* _Dataset entries_
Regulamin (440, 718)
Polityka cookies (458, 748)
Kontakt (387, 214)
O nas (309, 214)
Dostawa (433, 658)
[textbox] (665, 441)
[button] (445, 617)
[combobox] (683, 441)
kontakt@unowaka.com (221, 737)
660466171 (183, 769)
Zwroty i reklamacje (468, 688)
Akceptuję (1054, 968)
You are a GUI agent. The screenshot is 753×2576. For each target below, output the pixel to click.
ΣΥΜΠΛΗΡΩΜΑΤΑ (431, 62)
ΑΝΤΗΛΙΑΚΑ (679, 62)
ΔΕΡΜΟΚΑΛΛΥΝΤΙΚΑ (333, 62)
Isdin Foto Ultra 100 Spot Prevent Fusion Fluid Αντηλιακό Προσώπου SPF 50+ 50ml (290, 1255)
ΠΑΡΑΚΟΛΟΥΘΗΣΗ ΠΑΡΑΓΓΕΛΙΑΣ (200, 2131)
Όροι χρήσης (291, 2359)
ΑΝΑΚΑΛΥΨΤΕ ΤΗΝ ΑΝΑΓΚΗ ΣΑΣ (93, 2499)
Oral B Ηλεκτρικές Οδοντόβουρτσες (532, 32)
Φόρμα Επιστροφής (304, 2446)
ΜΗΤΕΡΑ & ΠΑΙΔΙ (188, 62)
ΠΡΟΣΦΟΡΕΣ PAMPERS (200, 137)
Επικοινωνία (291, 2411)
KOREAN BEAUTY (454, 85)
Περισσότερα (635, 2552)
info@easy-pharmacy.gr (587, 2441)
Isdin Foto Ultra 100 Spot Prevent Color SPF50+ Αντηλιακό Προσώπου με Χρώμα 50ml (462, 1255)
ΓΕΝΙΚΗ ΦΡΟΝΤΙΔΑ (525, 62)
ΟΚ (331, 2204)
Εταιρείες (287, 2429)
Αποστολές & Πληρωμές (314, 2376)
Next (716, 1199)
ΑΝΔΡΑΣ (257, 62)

* _Task_
Retype only the stretch of lines above starting at the one with "O nas (309, 214)" and stopping at the one with "ΜΗΤΕΡΑ & ΠΑΙΔΙ (188, 62)", exactly as written, with both kept.

* _Output below_
O nas (309, 214)
Dostawa (433, 658)
[textbox] (665, 441)
[button] (445, 617)
[combobox] (683, 441)
kontakt@unowaka.com (221, 737)
660466171 (183, 769)
Zwroty i reklamacje (468, 688)
Akceptuję (1054, 968)
You are a GUI agent. The screenshot is 753×2576. For each target below, output the pixel to click.
ΣΥΜΠΛΗΡΩΜΑΤΑ (431, 62)
ΑΝΤΗΛΙΑΚΑ (679, 62)
ΔΕΡΜΟΚΑΛΛΥΝΤΙΚΑ (333, 62)
Isdin Foto Ultra 100 Spot Prevent Fusion Fluid Αντηλιακό Προσώπου SPF 50+ 50ml (290, 1255)
ΠΑΡΑΚΟΛΟΥΘΗΣΗ ΠΑΡΑΓΓΕΛΙΑΣ (200, 2131)
Όροι χρήσης (291, 2359)
ΑΝΑΚΑΛΥΨΤΕ ΤΗΝ ΑΝΑΓΚΗ ΣΑΣ (93, 2499)
Oral B Ηλεκτρικές Οδοντόβουρτσες (532, 32)
Φόρμα Επιστροφής (304, 2446)
ΜΗΤΕΡΑ & ΠΑΙΔΙ (188, 62)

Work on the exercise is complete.